REPUBLIKA.CO.ID, JAKARTA -- Pemerintah dikabarkan sepakat merevisi pasal 27 ayat 1 Undang-Undang Informasi dan Transaksi Elektronik (UU ITE). Sejumlah pihak menilai Pasal 27 ayat 1 merupakan pasal karet. Wakil Ketua Komisi I DPR RI Abdul Kharis Almasyhari menyambut baik sikap pemerintah tersebut.
"Kalau direvisi, ya, it's okay, baik saya sepakat direvisi, mungkin nanti tidak cuma itu ketika kalau memang memungkinkan ada yang lain silakan saja sekalian, biar dibahas sekalian. Pada prinsipnya setuju saja direvisi," kata Abdul Kharis kepada Republika, Selasa (20/4).
Ia tidak mau mendesak-desak pemerintah agar segera mengirimkan draf revisi UU ITE ke DPR. Prinsipnya, DPR siap membahas revisi UU ITE jika pemerintah sudah mengirimkan ke DPR.

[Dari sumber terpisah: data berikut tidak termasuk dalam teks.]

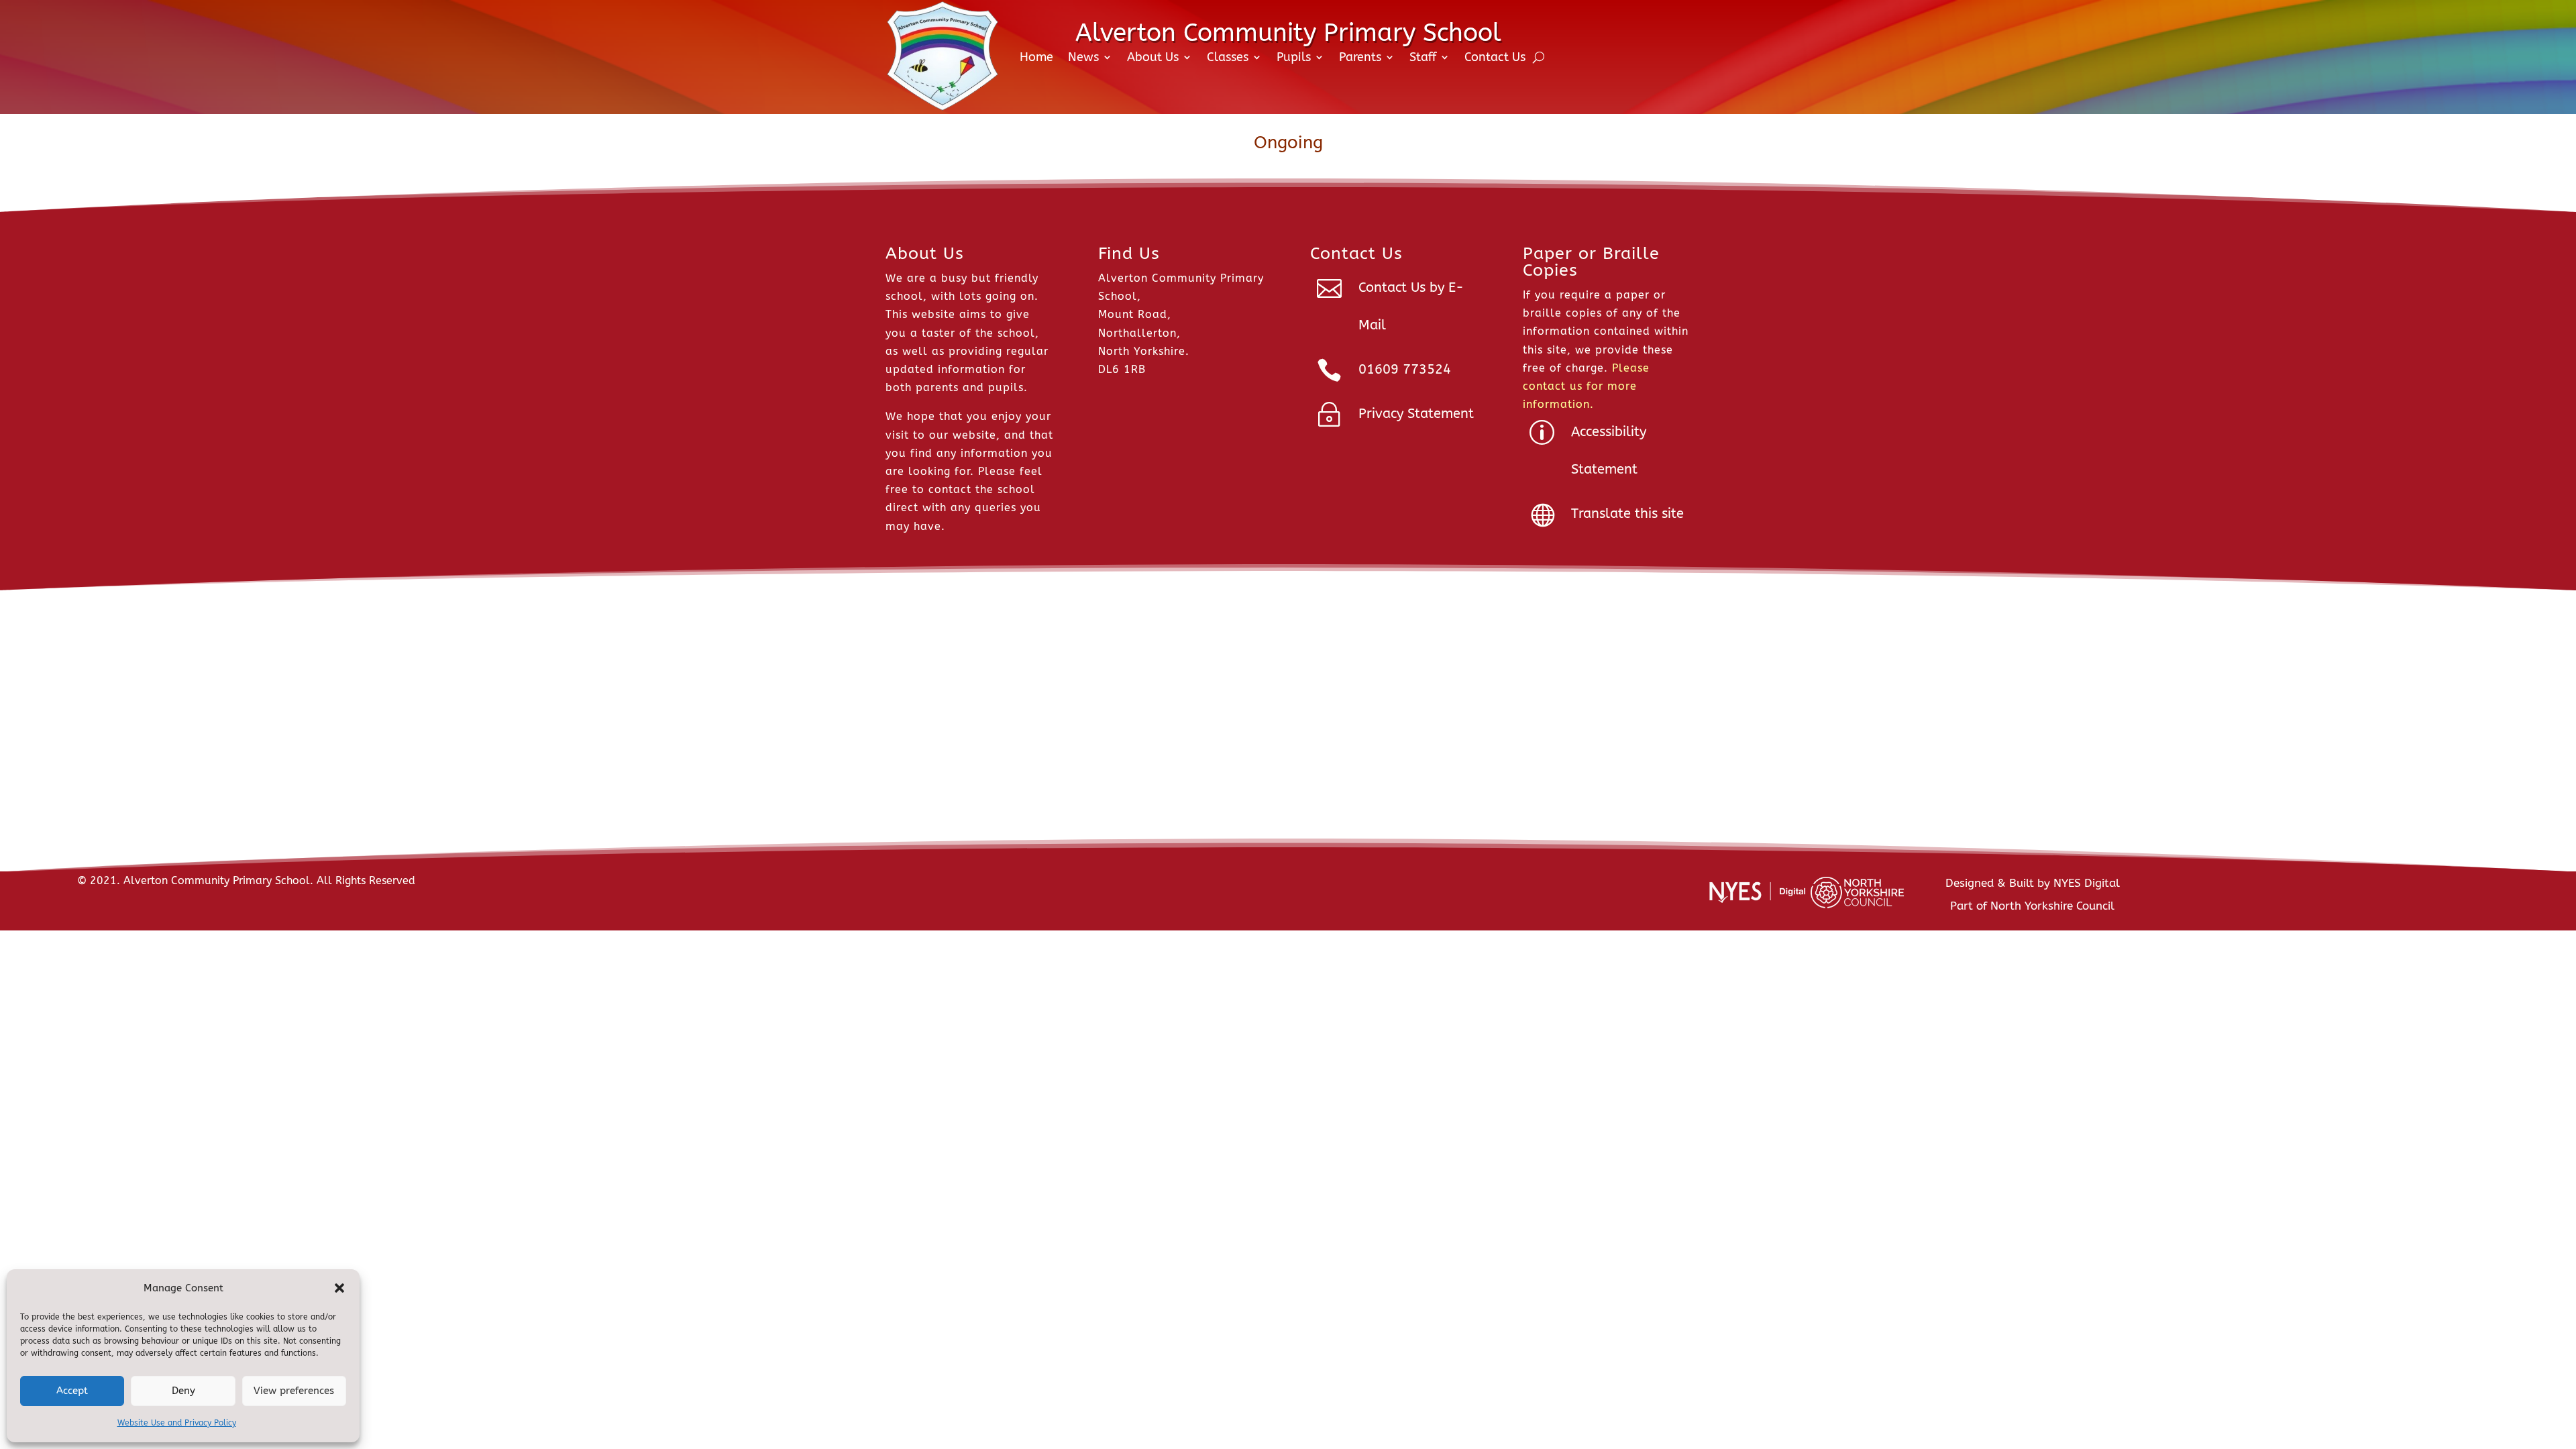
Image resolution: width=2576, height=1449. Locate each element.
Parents (1360, 57)
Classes (1227, 57)
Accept (72, 1391)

"Karena itu (usulan inisiatif) pemerintah kita tunggu aja. Saya gak mau ada pada posisi mengharuskan harus segera dan seterusnya, karena posisi DPR dalam hal ini membahas ketika ada usulan," kata dia.
Sebelumnya, Kabid Materi Hukum Publik Kemenkopolhukam Dado Achmad Ekroni mengatakan Tim Kajian Undang-Undang Informasi dan Transaksi Elektronik (UU ITE) sepakat agar pasal 27 ayat 1 UU ITE perlu direvisi. Kesepakatan tersebut dilakukan usai tim kajian UU ITE mendengarkan keterangan dari 55 narasumber yang meliputi berbagai unsur, mulai dari pihak pelapor, terlapor, pers, DPR, praktisi, hingga akademisi.
Dado menjelaskan rumusan delik di setiap ketentuan pidana harus memenuhi empat prinsip, yaitu lex praevia, lex scripta, lex certa, maupun lex stricta. Sementara di pasal 27 sampai pasal 29 UU ITE dianggap tidak memenuhi salah satu unsur dari azas legalitas yakni lex certa atau ketidakjelasan rumusan pasal.
"Itu yang yang saat ini sedang kita fokuskan bagaimana caranya kita merevisi dengan mendengarkan dengan narasumber yang sudah kita kita ambil sebanyak 55 orang tersebut," ujarnya.